It would do no good to write to him and say, "Sir, you have attacked me personally and viciously, out of the blue, even though you don't know me at all, when I have done nothing to you, and only because I hold ideas with which you disagree. Doesn't that seem morally wrong to you? Don't you believe in free speech?"
That won't work with someone bereft of moral sense. One has to make a prudential appeal to his self-interest along the lines of: keep this up, buddy, and you will diminish your own status, which is apparently the main thing that concerns you. As a status-obsessed careerist, Leiter is enslaved to the opinions of others. So he must take care that he remains well thought of, at least by those who still think well of him.
This post will respond to Leiter's latest outburst. I will try to keep this brief.
What got Leiter's goat was the following sentence from my masthead:
Selected for The Times of London's 100 Best Blogs List (15 February 2009)
You see, for Leiter I am neither "competent" nor "successful" and so do not deserve any such minor honor as the one bestowed by The Times, even if I were in 100th place. A glance at my PhilPapers page, which lists 50 or so publications in Analysis, Nous, The Monist, etc. should put the question of competence to rest. If I am incompetent, then all those referees and editors must be mighty incompetent to have given me their positive evaluations. Am I successful? Well, I got a tenure-track job right out of graduate school, was awarded tenure, and was invited to teach at Case Western Reserve University for two years as a full-time Visiting Associate Professor of Philosophy. I have been awarded four National Endowment for the Humanities grants. And so on. Is that success or failure? After my stint at Case Western Reserve I decided to live the life of an independent philosopher.
It is at this point, presumably, that I went from success to failure in the eyes of the illustrious Leiter. You see, someone as spiritually vacant and given to psychological projection as Leiter cannot comprehend how anyone could not value the trappings and bagatelles, the privileges and perquisites, that he values.
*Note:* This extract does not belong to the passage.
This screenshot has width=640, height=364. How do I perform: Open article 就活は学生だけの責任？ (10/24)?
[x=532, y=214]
If one is not a professor of philosophy, he thinks, one is not a real philosopher. I wonder what Leiter would say about Spinoza and plenty of others, not to mention his hero, Nietzsche. The point is obvious. I needn't go on. Leiter is a shallow and vain man, a grasping and ambitious man, and is widely regarded with disdain in philosophical and legal circles.
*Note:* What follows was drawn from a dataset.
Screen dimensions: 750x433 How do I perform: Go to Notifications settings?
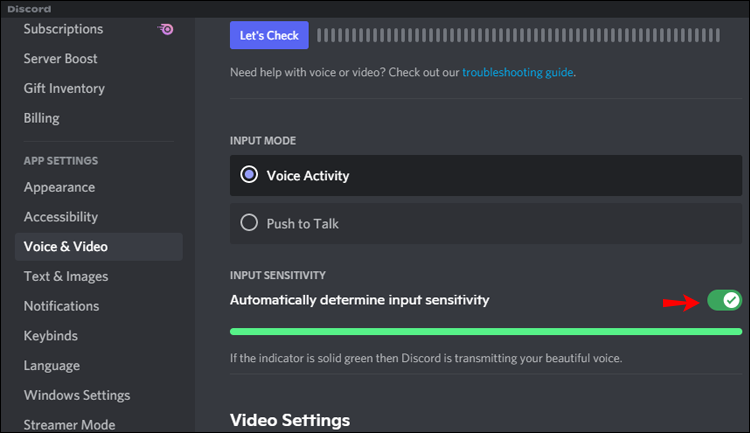click(x=62, y=306)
At the end of his post, he relates something he got from one of his sycophants:
. . . after teaching at the University of Dayton from 1978-1991, he took a leave of absence because his wife, who teaches art education, got a job at Arizona State University. Unsurprisingly, he could not get another job, and so he simply left academia to follow his wife. The only amusing irony here is that our raving right-wing, racist lunatic appears to be basically a "house husband"!
Here is the truth. I taught at the University of Dayton from 1978 to 1989. Then I took a leave from U. D. and, having been invited, I taught as a Visiting Associate Professor Philosophy at Case Western Reserve University. Now for a long time I had dreamed of becoming an independent philosopher who could devote all his time to his philosophical and spiritual pursuits. Of course, I cannot expect a superficial climber like the Ladderman, who cannot imagine anything higher than being an academic functionary, to understand any of this.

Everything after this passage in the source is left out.